2. (SBU) At a joint press conference early December 14, the
IMF mission chief and State Minister of Economy Babacan
announced that the Government and the IMF mission had reached
broad agreement on a new Standby Arrangement. The facility,
covering 2005 through 2007, would allow credits up to about
$10 billion. Though Babacan and IMF staff say they are close
to agreement on the text of a Letter of Intent(LOI), we
understand some issues remain to be finalized and the LOI
will not be signed until after the EU Council meeting,
perhaps several weeks afterwards. Formal approval at the IMF
Board will not take place until January or February.

Providing some Insurance Against EU-linked Market Turbulence
--------------------------------------------- ---------------

3. (SBU) As reported in reftels, GOT economic officials and
IMF staff thought it prudent to reach sufficient agreement to
be able to make a joint announcement on the broad outlines of
a program prior to the EU Council decision. Though few
observers place a high probability on the EU Council failing
to give Turkey a date to begin accession negotiations, it is
entirely possible that the elements of the EU decision may be
politically difficult for Turkey to swallow, opening the way
for market turmoil. By announcing the IMF agreement
beforehand, both the GOT and IMF hope to limit whatever
market damage could take place in an unfavorable EU scenario.

Entries provided:

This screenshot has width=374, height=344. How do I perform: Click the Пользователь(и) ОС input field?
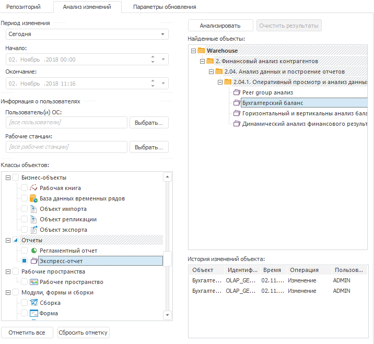pos(67,122)
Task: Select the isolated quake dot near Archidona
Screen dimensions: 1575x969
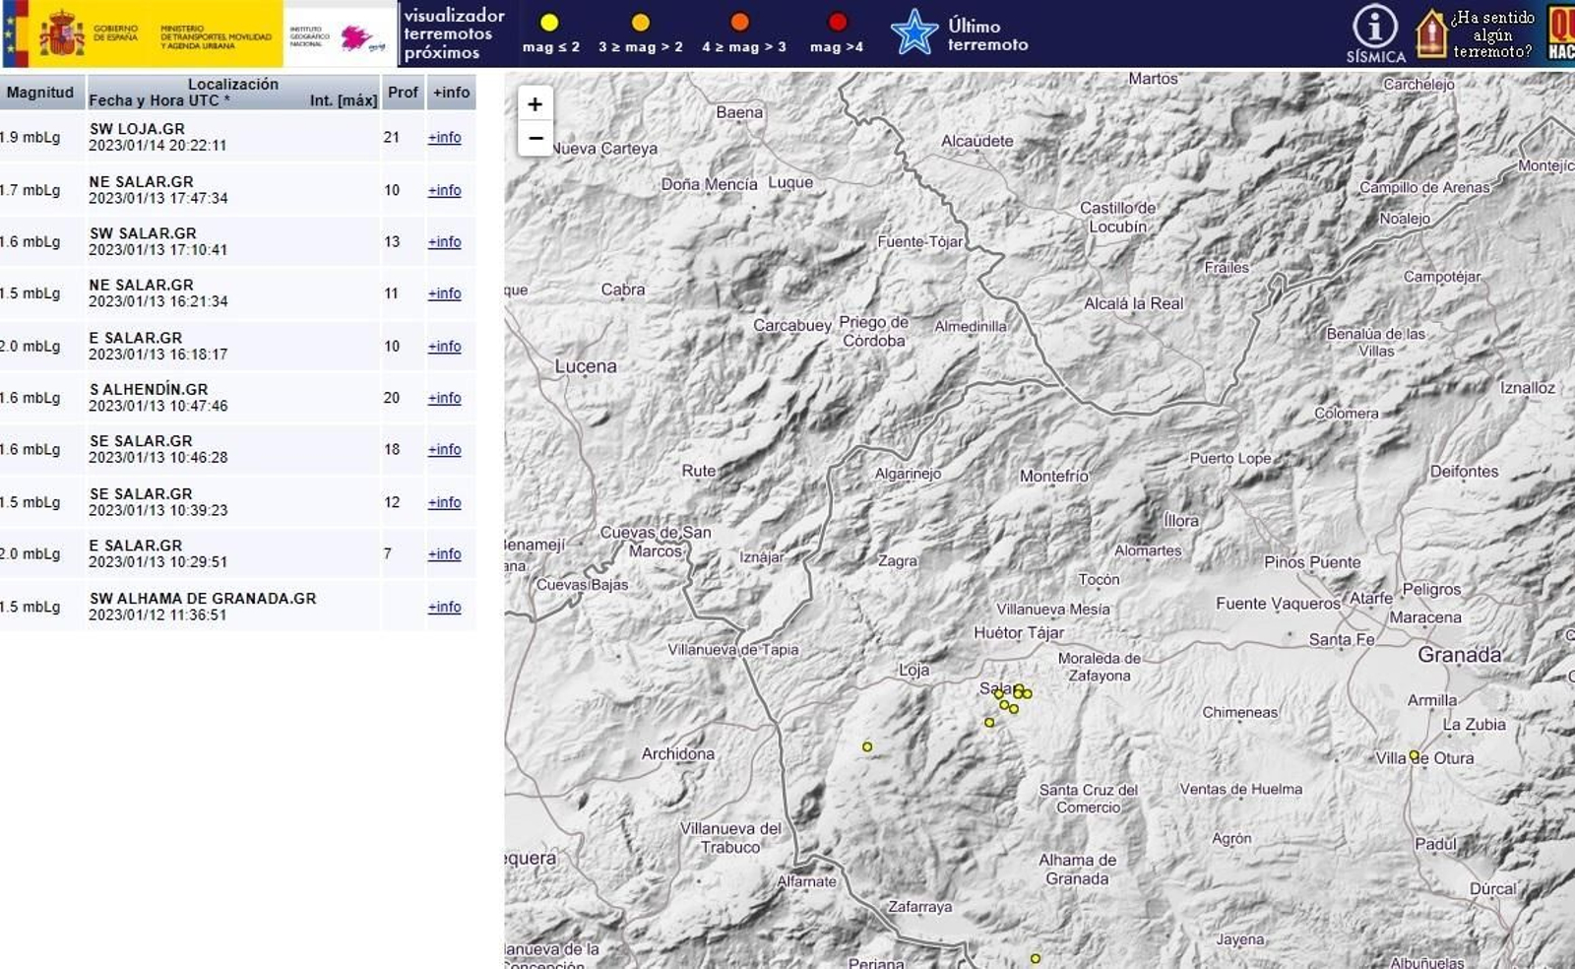Action: [866, 745]
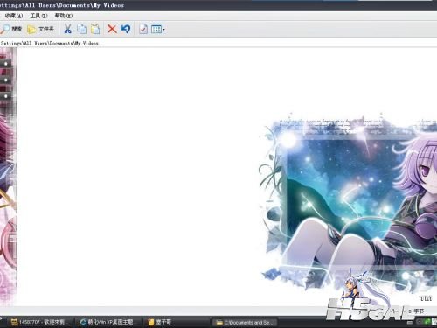437x328 pixels.
Task: Click the Copy toolbar icon
Action: [x=81, y=29]
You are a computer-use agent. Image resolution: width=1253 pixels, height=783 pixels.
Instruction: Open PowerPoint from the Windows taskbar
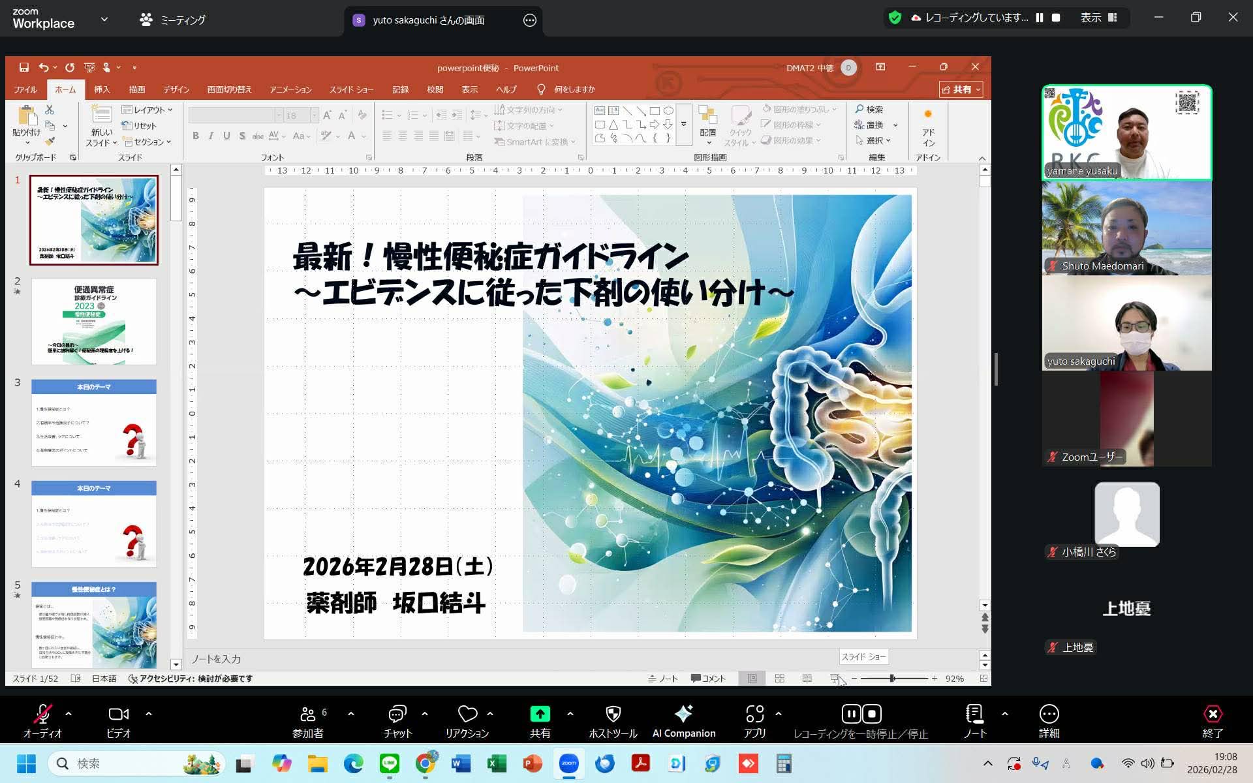pos(533,763)
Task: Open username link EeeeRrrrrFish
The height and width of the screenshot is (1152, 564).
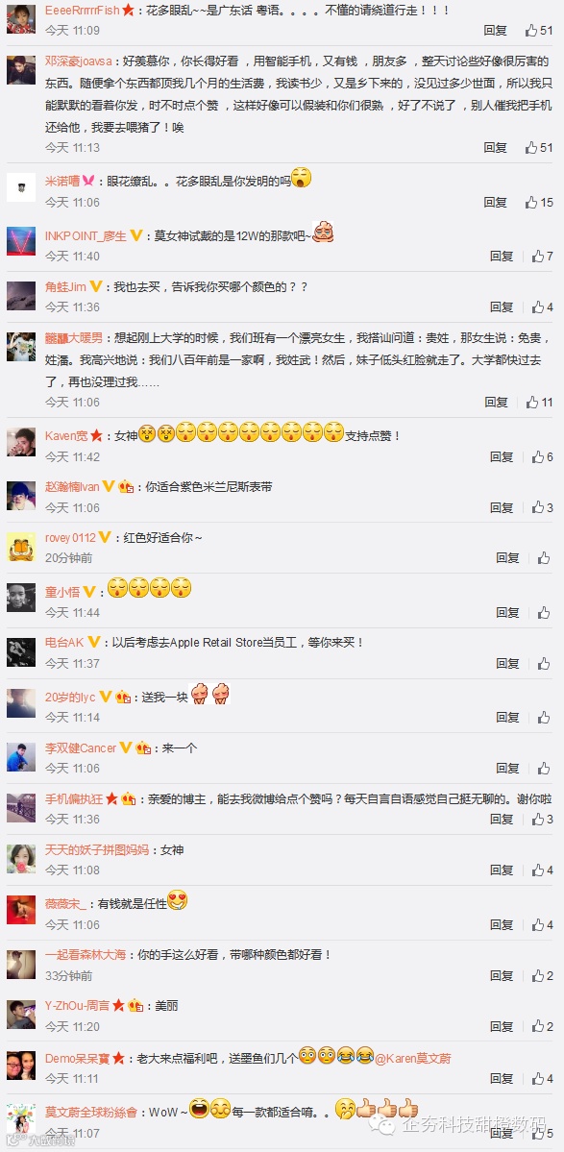Action: click(82, 11)
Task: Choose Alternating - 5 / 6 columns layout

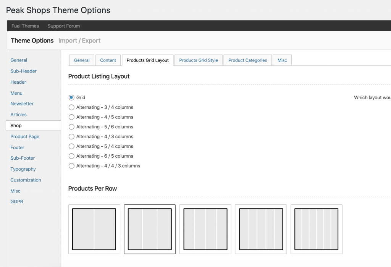Action: click(x=71, y=127)
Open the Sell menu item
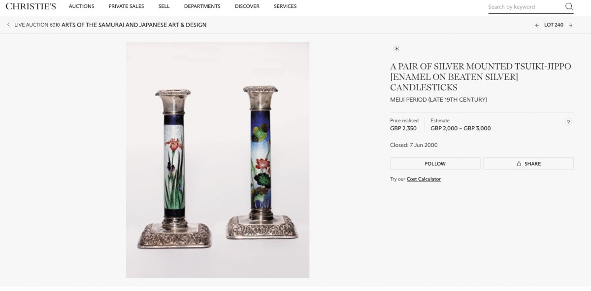 (164, 6)
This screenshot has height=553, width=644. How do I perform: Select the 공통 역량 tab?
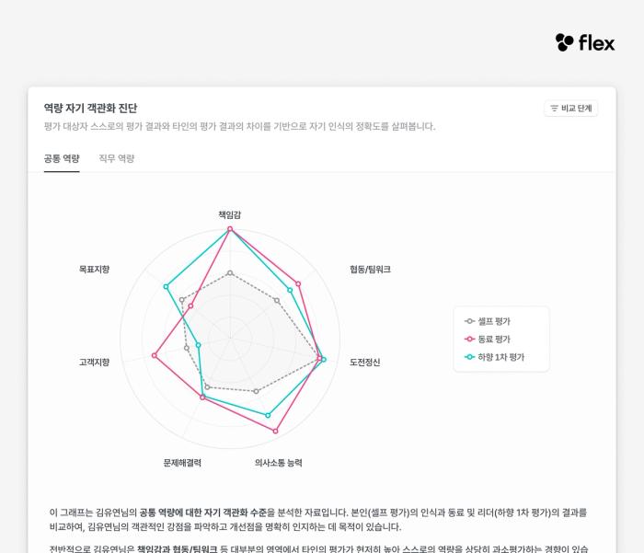(x=62, y=158)
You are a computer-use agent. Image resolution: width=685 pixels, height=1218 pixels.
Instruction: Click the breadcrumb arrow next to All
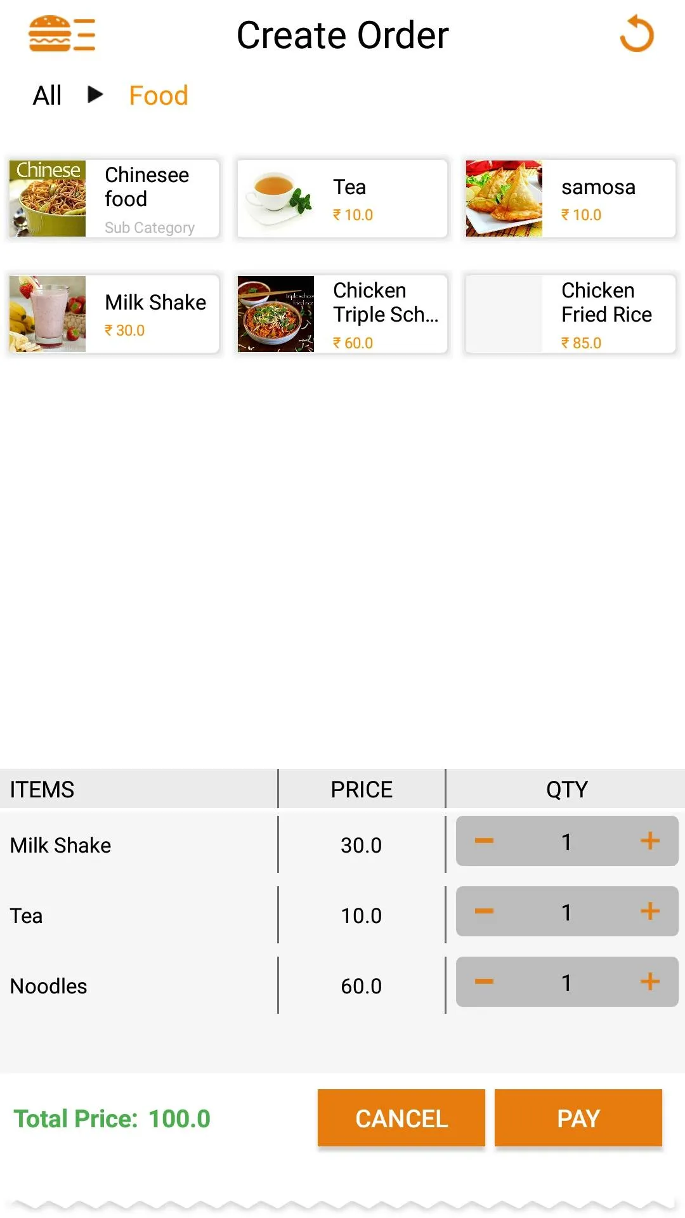(95, 95)

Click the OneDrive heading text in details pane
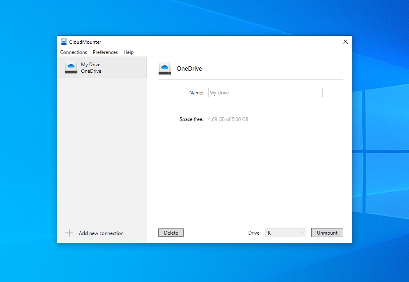(x=189, y=69)
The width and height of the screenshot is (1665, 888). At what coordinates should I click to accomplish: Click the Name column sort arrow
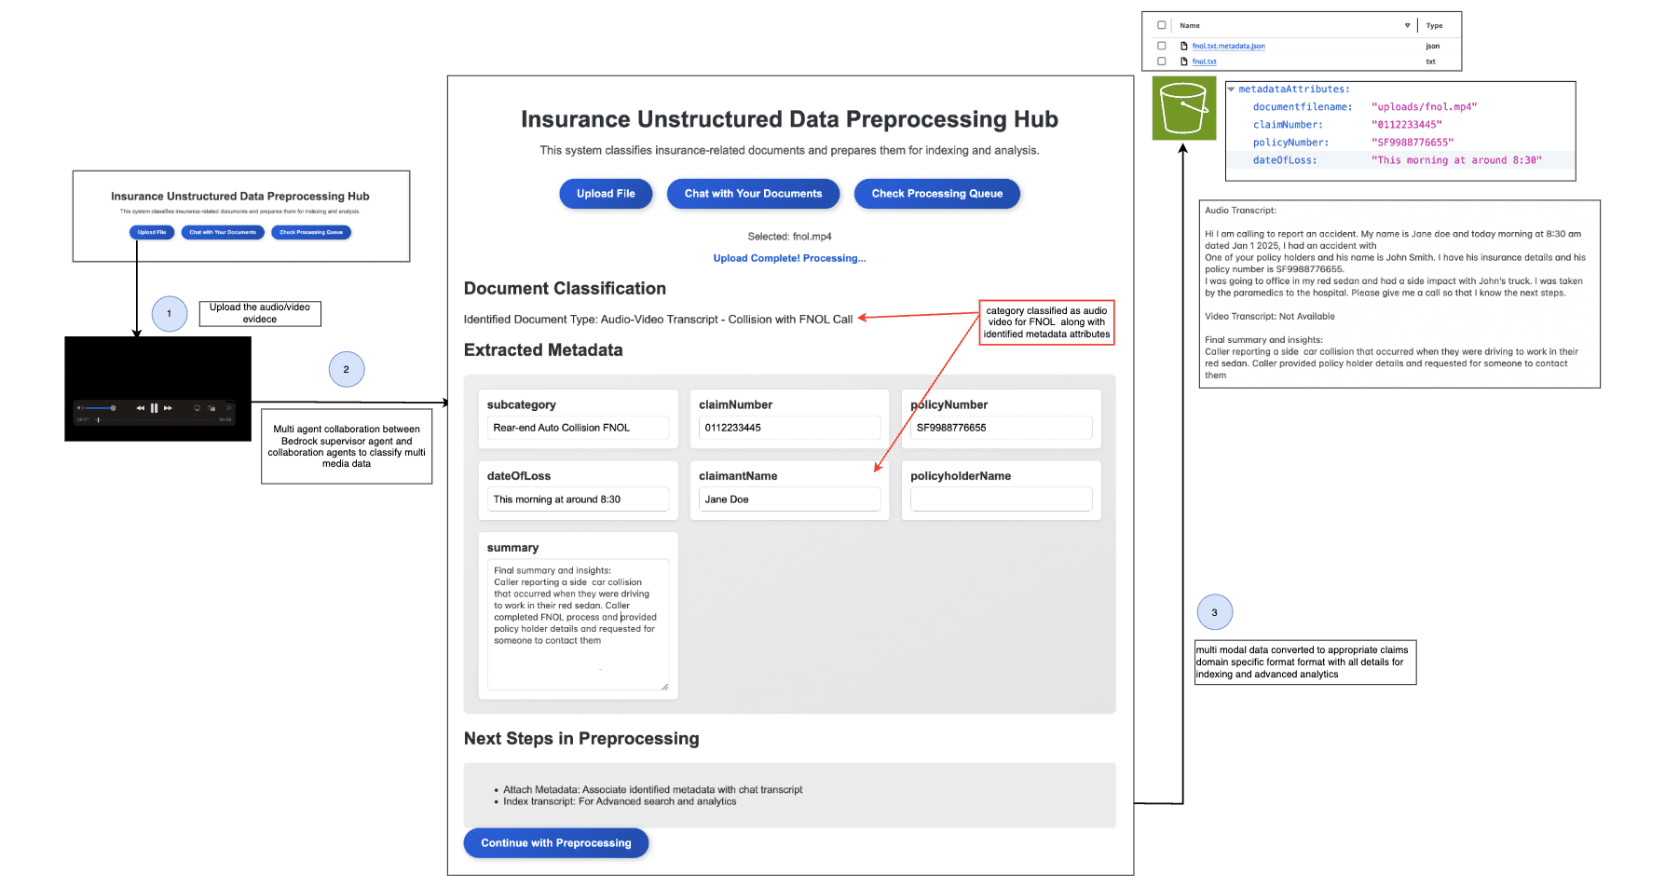pos(1407,25)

Stated goal: From the passage on Turkey's IMF agreement, reproduce word for word the part that opens with the words containing "Providing some Insurance" and closes with "unfavorable EU scenario.".

Expected answer:
Providing some Insurance Against EU-linked Market Turbulence
--------------------------------------------- ---------------

3. (SBU) As reported in reftels, GOT economic officials and
IMF staff thought it prudent to reach sufficient agreement to
be able to make a joint announcement on the broad outlines of
a program prior to the EU Council decision. Though few
observers place a high probability on the EU Council failing
to give Turkey a date to begin accession negotiations, it is
entirely possible that the elements of the EU decision may be
politically difficult for Turkey to swallow, opening the way
for market turmoil. By announcing the IMF agreement
beforehand, both the GOT and IMF hope to limit whatever
market damage could take place in an unfavorable EU scenario.